Bora also explained that Arunreah takes its vision statement from Saint Matthew's Gospel: "For I was hungry and you fed me; I was thirsty and you gave me water; I was a stranger and you invited me into your home; naked and you clothed me; sick and in prison, and you visited me."
"Before every class ends," he continued, "we pray briefly with the inmates, that they find their way in life." His own "great joy," Bora added, is "to see released prisoners start a new life with what they learned from our project."
Keo Sombo, the prison's education officer, acknowledged that Bora's observation is not just wishful thinking. "We can see the results," Keo told UCA News. "Most prisoners do not return after their release."
He praised the Arunreah project and said more joint programs are planned, such as training prison staff to teach the prisoners directly.
Mok Chaidara, one of two literacy program teachers, told UCA News most of his students are very clever and smart but had no chance to study at public schools.
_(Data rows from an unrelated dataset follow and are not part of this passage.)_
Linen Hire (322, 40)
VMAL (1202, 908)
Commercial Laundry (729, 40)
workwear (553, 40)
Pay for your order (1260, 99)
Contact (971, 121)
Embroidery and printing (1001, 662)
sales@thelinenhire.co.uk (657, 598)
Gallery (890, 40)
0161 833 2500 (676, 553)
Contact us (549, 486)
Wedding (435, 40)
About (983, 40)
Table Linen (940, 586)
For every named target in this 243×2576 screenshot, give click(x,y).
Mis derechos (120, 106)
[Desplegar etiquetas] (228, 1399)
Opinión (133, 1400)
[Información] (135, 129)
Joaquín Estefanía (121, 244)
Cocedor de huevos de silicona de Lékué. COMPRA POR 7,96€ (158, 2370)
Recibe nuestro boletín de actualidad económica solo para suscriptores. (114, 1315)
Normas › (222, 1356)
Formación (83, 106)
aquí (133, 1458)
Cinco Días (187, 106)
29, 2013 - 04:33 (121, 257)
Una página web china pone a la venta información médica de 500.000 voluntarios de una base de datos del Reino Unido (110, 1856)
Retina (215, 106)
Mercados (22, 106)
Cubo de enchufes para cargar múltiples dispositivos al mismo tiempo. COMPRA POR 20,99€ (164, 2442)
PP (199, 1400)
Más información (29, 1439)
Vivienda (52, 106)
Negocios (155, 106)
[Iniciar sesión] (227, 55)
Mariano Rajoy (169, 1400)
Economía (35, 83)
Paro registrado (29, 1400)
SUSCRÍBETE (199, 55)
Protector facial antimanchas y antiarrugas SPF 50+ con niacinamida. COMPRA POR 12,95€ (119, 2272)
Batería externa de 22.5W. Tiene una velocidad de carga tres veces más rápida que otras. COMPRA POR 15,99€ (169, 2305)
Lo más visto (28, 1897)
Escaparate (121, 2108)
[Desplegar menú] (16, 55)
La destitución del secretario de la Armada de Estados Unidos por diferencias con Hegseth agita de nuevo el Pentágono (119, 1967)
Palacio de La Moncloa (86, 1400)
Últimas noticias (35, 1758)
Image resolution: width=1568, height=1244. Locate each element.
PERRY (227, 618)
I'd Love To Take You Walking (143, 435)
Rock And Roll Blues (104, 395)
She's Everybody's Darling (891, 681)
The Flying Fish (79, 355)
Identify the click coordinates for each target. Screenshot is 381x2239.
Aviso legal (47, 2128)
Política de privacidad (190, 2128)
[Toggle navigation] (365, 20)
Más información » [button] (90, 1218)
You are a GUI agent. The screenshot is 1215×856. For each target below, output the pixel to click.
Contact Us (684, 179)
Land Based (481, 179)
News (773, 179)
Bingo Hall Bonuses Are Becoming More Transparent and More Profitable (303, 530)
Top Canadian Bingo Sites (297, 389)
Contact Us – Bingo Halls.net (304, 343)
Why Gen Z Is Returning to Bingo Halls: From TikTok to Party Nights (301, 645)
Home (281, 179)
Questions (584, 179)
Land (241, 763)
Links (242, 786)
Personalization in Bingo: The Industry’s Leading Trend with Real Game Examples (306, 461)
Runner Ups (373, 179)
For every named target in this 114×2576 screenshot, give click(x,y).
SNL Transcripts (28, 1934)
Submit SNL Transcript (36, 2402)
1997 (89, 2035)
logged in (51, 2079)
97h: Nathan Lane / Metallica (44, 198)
After working with Arunreah one-and-a-half years, he said he knows an illiterate person can easily be cheated, but prisoners who are educated before their release are capable of educating their own children and relatives.
The project is not just about basic education, Hong Darany, the director of Arunreah, told UCA News. Another goal is helping young prisoners to put behind them the bad behavior that brought them to prison and to understand that society does not reject them. "Our lesson named 'Bridges of Hope' deals with family conflict and the way of the human heart," she said. In her view, ignorance due to illiteracy partly explains why the young people turned to violence.
As for the prison library, Darany said, "We bought some books, mostly novels and general knowledge books, so that they don't feel so lonely."
Mat Ry, 25, says he appreciates the literacy classes he has been attending. "Before, I could not write and read," he told UCA News, "but now I can read the books in the prison library." After his release next year, he added, he intends to open a small business.